Dr. Rouse became a member of Chi Epsilon in 1929 at MIT, where he was an honor student, editor of the student newspaper, winner of two Boit prizes for composition, a skit writer for the Tech Show, a specialty actor for the combined musical clubs, and a member of Tau Beta Pi. He was an Honorary Member of ASCE.

Dr. Rouse’s first book, Fluid Mechanics for Hydraulic Engineers, (published in 1938) was destined to play an important role in advancing the science of hydraulics in the United States. His second book was Elementary Mechanics of Fluids (with Joseph W. Howe). In 1950, Engineering Hydraulics appeared under his editorship as the proceedings of the Fourth Iowa Hydraulics Conference (the forerunner of ASCE’s Hydraulics Division Specialty Conferences). History of Hydraulics, co-authored with Simon Ince, was published first as a bilingual fold-in supplement to La Houille Blanche, and then in book form in 1957. Advanced Mechanics of Fluids, edited by Rouse, appeared in 1959.

Hunter Rouse accepted the Deanship of the University of Iowa College of Engineering in 1966, a post he held until he retired in 1972. Honors received by Dr. Rouse include: the ASCE Norman Medal (1938); the ASCE Karl Emil Hilgard prize (1951 and 1961); the ASEE George Westinghouse Award (1948); the ASEE Vincent Bendix Award (1958); the ASCE Theodore von Karman Award (1963); and the ASCE History and Heritage Award (1980). He was elected a Fellow of the American Academy of Arts and Science in 1958 and a member of the National Academy of Engineering in 1966. Also, in 1966 he was selected to five the first John R. Freeman Memorial Lecture and in 1967 was elected an honorary member of the American Society of Mechanical Engineers. In 1975, he won the first Freeman Hydraulics Prize from the Boston Society of Civil Engineers for the manuscript of this book Hydraulics in the United States, 1876-1976.

In 1979, the Hunter Rouse Hydraulic Engineering Lecture was established by ASCE to recognize others who have made significant and continuing contributions to engineering hydraulics.
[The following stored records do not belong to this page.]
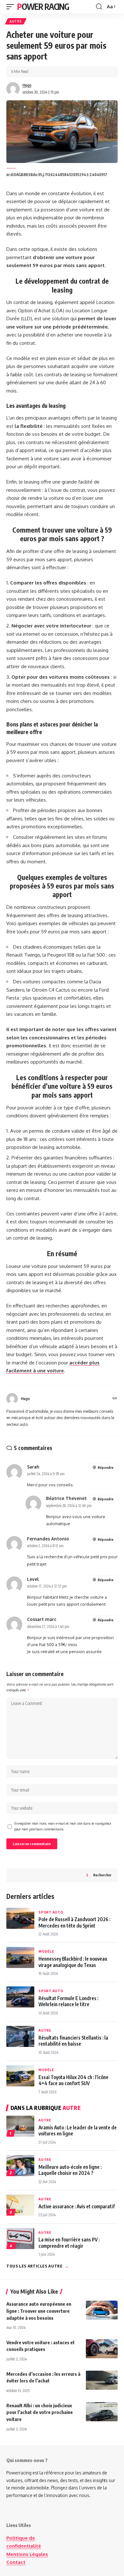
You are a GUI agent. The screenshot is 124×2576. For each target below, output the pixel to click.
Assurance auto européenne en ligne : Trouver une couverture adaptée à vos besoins (38, 2311)
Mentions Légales (27, 2554)
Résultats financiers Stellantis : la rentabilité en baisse (73, 2041)
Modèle (46, 1951)
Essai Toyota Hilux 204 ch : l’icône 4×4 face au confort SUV (73, 2080)
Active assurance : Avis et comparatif (76, 2206)
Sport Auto (50, 1912)
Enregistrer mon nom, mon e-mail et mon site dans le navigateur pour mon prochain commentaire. (62, 1826)
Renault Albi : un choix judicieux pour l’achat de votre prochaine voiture (39, 2412)
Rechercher (102, 1875)
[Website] (115, 1399)
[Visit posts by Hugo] (13, 89)
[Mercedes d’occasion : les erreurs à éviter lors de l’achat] (102, 2380)
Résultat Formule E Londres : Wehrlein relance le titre (68, 2001)
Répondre (106, 1467)
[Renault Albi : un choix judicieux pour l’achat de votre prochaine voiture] (102, 2411)
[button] (11, 6)
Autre (16, 21)
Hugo (27, 85)
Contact (15, 2562)
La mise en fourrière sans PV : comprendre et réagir (69, 2242)
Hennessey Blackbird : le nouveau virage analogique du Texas (72, 1962)
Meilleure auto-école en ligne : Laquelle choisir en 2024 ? (69, 2170)
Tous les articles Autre (37, 2265)
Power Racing (43, 6)
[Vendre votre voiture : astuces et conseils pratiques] (102, 2348)
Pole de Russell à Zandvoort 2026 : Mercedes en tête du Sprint (74, 1922)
Hunter Rouse had an unparalleled impact on the training of generations of hydraulic engineers.

Dr. Rouse was first elected to Chi Epsilon as an undergraduate student on May 19, 1928, at MIT, chapter no. 9, chartered in 1928, with a general number of 586 and in individual chapter number of 10. He was elevated as the 44th National Honor Member at Arizona State, Tempe, Arizona on November 9, 1985, during the installation ceremonies of Arizona State as the 106th chapter.